#### Passage to read ####
The LSH approach involves generating a signature for each row in the sparse matrix. The signature is a compact and computationally efficient representation of a sparse matrix row that is generated by processing a row using two or more permutation functions to generate a corresponding number of permutations. A value is selected from each permutation and used as the corresponding value in the signature, as described in more detail hereinafter. Using a greater number of permutation functions increases the size of the signature and accuracy, but comes with increased computational cost. Rows with matching signatures are more likely to be similar so according to an implementation, the signatures are compared to identify clusters, e.g., groups, of similar rows.

According to an implementation, a sampling technique referred to herein as “banding” is used to compare signatures. With the banding technique, bands, i.e., portions of signatures, are compared to identify clusters of similar rows. Similar rows have the same value(s) within the bands of their respective signature. The clusters of similar rows are sorted using sort criteria to create a sorted hierarchy of clusters, from most similar to less similar. The sorted clusters are then used to rearrange rows in the CSR representation 118 and/or used in scheduling SpMV multiplication operations. The approach is described in more detail hereinafter with respect to various figures.
#### Source material ####
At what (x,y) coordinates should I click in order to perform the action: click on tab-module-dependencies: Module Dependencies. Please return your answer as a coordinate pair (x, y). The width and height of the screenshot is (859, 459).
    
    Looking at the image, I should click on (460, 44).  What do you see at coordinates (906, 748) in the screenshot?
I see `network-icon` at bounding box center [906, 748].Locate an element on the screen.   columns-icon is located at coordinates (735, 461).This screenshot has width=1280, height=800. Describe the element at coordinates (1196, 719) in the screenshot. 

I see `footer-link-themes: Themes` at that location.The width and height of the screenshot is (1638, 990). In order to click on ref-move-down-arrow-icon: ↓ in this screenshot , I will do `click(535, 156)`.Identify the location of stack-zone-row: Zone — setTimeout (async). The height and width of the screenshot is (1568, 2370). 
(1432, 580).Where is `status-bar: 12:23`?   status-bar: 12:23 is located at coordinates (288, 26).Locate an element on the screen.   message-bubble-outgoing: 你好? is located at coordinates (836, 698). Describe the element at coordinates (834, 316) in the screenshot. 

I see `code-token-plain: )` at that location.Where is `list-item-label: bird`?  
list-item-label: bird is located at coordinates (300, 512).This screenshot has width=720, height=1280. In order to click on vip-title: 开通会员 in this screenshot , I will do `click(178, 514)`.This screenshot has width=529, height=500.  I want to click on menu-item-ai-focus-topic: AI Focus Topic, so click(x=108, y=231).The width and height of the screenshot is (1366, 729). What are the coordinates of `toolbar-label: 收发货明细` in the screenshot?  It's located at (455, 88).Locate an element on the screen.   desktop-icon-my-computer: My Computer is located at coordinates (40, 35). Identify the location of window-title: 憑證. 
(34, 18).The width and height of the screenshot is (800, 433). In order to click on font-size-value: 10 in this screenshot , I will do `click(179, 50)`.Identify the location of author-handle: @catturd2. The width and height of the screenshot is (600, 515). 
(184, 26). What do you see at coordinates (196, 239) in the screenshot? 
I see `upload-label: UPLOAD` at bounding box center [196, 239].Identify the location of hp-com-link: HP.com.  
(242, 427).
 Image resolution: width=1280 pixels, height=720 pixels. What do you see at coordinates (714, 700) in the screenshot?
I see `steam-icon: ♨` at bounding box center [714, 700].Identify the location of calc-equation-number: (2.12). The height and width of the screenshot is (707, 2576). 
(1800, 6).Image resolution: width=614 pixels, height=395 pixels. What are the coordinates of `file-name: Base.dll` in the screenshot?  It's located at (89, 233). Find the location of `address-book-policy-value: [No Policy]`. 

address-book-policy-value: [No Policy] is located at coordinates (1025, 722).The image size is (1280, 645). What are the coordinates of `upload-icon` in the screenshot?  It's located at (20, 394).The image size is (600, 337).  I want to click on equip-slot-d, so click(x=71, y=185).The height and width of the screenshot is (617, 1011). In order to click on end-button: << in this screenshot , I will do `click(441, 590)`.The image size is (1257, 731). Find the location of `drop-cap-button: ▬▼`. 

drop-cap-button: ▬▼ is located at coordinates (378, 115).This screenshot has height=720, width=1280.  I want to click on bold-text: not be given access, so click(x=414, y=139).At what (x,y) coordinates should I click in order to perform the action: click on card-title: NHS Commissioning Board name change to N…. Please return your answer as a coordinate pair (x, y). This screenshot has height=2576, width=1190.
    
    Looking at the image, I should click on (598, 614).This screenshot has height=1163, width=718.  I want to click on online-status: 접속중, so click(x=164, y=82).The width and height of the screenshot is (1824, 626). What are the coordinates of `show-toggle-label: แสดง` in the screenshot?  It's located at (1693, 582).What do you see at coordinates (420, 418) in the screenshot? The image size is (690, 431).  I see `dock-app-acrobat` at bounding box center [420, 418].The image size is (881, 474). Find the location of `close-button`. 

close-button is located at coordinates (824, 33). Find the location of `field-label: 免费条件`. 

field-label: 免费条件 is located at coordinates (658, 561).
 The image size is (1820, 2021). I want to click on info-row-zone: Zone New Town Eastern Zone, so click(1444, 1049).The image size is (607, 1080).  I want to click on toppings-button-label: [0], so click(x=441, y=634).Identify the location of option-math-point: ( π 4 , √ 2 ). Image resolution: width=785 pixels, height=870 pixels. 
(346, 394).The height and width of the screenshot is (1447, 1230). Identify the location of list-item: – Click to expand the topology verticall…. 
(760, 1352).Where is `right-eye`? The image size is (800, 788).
####
Work instructions.
Answer these questions from the LSH passage:
1. What comes with using a greater number of permutation functions?
2. What are bands in the banding technique?
3. In what order does the sorted hierarchy arrange the clusters?
The lines were gathered from a separate source.

Written reply.
1. Increased computational cost
2. Portions of signatures
3. From most similar to less similar